Low-Complexity Acoustic Echo Cancellation with Neural Kalman Filtering

TL;DR

This paper introduces neural Kalman filtering (NKF), a low-resource, neural network-based approach to acoustic echo cancellation that improves convergence and re-convergence performance over traditional methods, especially during abrupt echo path changes.

Contribution

The paper presents a novel neural Kalman filtering method that models noise covariances implicitly, achieving superior performance and low computational complexity for acoustic echo cancellation.

Findings

NKF outperforms state-of-the-art methods in convergence and re-convergence.

Model size is only 5.3 K, suitable for low-resource platforms.

RTF as low as 0.09 indicates high efficiency.

Abstract

The Kalman filter has been adopted in acoustic echo cancellation due to its robustness to double-talk, fast convergence, and good steady-state performance.
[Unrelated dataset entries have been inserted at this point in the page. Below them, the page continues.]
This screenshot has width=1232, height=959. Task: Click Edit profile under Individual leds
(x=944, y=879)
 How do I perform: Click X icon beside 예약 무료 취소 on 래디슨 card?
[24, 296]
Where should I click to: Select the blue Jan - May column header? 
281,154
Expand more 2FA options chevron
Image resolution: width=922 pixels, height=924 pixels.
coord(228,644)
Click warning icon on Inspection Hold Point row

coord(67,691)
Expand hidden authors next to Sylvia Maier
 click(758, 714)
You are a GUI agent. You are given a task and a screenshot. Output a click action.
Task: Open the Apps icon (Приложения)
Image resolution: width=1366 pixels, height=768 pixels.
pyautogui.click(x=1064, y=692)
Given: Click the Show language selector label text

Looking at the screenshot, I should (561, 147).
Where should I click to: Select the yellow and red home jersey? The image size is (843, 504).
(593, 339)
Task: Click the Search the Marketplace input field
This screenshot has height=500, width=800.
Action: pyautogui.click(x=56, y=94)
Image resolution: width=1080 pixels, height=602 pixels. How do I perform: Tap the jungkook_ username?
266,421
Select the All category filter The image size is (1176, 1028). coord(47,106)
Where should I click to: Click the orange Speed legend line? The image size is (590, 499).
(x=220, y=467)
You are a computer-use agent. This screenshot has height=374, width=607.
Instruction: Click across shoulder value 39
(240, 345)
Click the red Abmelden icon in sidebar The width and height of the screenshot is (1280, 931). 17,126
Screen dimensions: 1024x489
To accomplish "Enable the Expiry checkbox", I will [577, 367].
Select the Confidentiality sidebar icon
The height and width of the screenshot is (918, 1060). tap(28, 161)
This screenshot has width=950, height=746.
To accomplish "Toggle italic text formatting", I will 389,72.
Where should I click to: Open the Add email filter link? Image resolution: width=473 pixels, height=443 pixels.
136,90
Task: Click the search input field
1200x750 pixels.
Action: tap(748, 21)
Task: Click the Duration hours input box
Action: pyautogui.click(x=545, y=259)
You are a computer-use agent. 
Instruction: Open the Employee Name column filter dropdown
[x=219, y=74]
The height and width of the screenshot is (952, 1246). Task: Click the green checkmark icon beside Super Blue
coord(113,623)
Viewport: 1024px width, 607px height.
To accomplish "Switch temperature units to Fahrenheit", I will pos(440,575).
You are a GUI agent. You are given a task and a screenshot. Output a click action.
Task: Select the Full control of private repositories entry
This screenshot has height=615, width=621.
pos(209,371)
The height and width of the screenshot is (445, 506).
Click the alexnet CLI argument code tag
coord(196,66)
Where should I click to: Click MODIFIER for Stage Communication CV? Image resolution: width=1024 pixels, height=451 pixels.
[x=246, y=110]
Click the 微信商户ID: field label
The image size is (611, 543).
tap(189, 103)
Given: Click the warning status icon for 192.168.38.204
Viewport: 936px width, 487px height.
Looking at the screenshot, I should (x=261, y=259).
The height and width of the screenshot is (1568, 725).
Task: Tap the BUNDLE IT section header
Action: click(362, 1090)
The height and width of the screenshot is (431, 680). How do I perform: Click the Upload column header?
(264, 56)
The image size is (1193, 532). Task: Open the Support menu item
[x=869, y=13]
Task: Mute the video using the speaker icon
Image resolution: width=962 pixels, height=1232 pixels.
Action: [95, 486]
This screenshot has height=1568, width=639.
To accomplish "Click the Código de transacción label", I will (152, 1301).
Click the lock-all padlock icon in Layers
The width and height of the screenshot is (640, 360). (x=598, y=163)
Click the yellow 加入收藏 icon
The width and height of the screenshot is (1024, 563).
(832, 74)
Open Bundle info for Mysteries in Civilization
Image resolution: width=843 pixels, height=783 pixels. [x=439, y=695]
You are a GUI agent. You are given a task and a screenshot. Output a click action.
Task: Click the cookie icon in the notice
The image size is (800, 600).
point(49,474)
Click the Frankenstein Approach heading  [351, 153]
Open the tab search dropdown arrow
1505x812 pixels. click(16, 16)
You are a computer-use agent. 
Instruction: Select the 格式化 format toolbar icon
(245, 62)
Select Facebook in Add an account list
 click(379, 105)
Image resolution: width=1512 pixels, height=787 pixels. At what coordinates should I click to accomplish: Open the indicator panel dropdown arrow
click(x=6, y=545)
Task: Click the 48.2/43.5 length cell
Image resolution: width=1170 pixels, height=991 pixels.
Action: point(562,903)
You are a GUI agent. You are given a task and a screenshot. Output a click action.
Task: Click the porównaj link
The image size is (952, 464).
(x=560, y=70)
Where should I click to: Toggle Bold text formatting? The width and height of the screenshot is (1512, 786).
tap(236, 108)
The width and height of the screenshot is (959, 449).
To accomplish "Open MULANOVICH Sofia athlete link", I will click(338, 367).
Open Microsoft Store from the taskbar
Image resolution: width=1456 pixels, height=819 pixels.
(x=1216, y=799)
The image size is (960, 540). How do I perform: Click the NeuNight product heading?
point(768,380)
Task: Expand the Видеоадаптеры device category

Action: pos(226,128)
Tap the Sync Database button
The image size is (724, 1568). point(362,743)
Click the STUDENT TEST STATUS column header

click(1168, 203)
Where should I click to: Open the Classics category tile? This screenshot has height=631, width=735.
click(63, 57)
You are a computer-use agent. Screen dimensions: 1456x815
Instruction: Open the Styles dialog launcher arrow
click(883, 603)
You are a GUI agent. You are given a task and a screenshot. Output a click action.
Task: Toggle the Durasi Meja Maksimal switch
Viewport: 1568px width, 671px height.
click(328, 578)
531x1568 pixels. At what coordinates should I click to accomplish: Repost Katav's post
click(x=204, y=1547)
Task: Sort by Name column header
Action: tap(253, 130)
The performance of Kalman filter is closely related to the estimation accuracy of the state noise covariance and the observation noise covariance. The estimation error may lead to unacceptable results, especially when the echo path suffers abrupt changes, the tracking performance of the Kalman filter could be degraded significantly. In this paper, we propose the neural Kalman filtering (NKF), which uses neural networks to implicitly model the covariance of the state noise and observation noise and to output the Kalman gain in real-time. Experimental results on both synthetic test sets and real-recorded test sets show that, the proposed NKF has superior convergence and re-convergence performance while ensuring low near-end speech degradation comparing with the state-of-the-art model-based methods. Moreover, the model size of the proposed NKF is merely 5.3 K and the RTF is as low as 0.09, which indicates that it can be deployed in low-resource platforms.